Cependant, la stratégie opérationnelle du Fonds des Nations Unies pour l’enfance présente d’importantes zones de friction. L’UNICEF prévoit de déployer des interventions intégrées dans onze régions prioritaires, principalement situées au Centre et au Sud du pays, tout en maintenant des services mobiles et des partenariats locaux dans les zones à forte insécurité.

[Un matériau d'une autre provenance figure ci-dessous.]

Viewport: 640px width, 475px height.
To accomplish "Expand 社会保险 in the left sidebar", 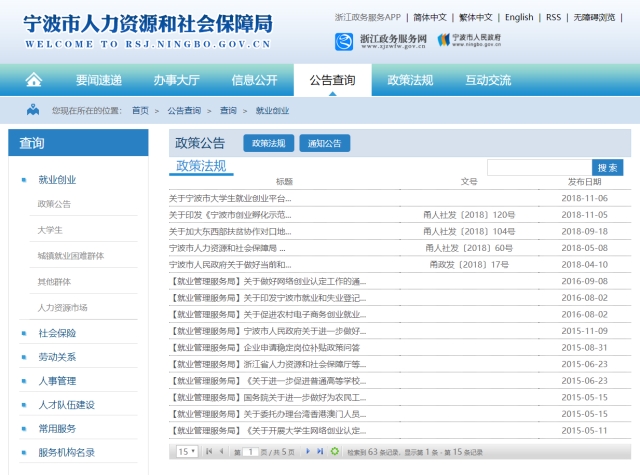I will coord(57,333).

Toutefois cette démarche crée une contradiction : alors que le Nord et les bandes frontalières concentrent la majorité des 415 000 personnes déplacées internes (dont 240 700 enfants) et des 2,8 millions d’enfants nécessitant une assistance humanitaire d’urgence, le déploiement massif reste contraint par la situation sécuritaire.
Cohérence des données
chiffrées
L’analyse croisée des chiffres de l’UNICEF avec les données officielles de notre pays met en lumière des écarts de cadrage institutionnel :
-Sur le plan de la Démographie et prospective : L’estimation à 22,3 millions d’habitants concorde globalement avec les projections du Recensement Général de la Population et de l’Habitat (RGPH-5). En revanche, l’estimation des enfants hors école (1 à 2 millions) reflète une fourchette très large qui traduit la difficulté d’obtenir un suivi statistique fiable dans les zones sous contrôle de groupes armés.
-Pour ce qui est de la Couverture sanitaire : L’UNICEF souligne qu’à peine la moitié des enfants de 12 à 23 mois bénéficient d’un schéma vaccinal complet et rappelle un taux de mortalité infanto-juvénile élevé (91 décès pour 1 000 naissances). Si le gouvernement de la transition reconnaît ces défis dans ses plans nationaux de développement sanitaire, l’objectif d’accroître les enfants vaccinés contre la diphtérie, le tétanos et la coqueluche (de 756 000 à 950 000) imposera un alignement rigoureux sur les approvisionnements de la Pharmacie Populaire du Mali (PPM).
-Enfin pour ce qui concerne la Pauvreté et accès aux services de base : Les cibles fixées à l’horizon 2031 (porter l’accès à l’eau potable sûre de 81 % à 90 %, l’assainissement de 55 % à 75 %, et ramener la non-scolarisation au primaire de 38 % à 28 %) nécessiteront un cofinancement important que le budget d’État de notre pays ne pourra difficilement supporter seul dans le cadre actuel.
Que retenir ?
Pour les citoyens maliens, ce programme offre des perspectives concrètes : la prise en charge médicale garantie pour 300 000 enfants touchés par la malnutrition aiguë sévère et la réouverture d’opportunités éducatives. Néanmoins, l’inconvénient réside dans la dépendance financière accrue vis-à-vis de l’aide internationale dans un contexte géopolitique où les contributions bilatérales connaissent une forte volatilité.
La réussite de ce cadre quinquennal placé sous la tutelle administrative du ministère des Affaires étrangères et de la Coopération internationale dépendra de la capacité des autorités de la transition à garantir un accès sécurisé aux zones en crise. Sans une amélioration significative de la situation sécuritaire et une mobilisation effective des 133,1 milliards FCFA (235,5 millions de dollars) de fonds extérieurs, les objectifs fixés pour 2031 risquent de se heurter aux réalités du terrain.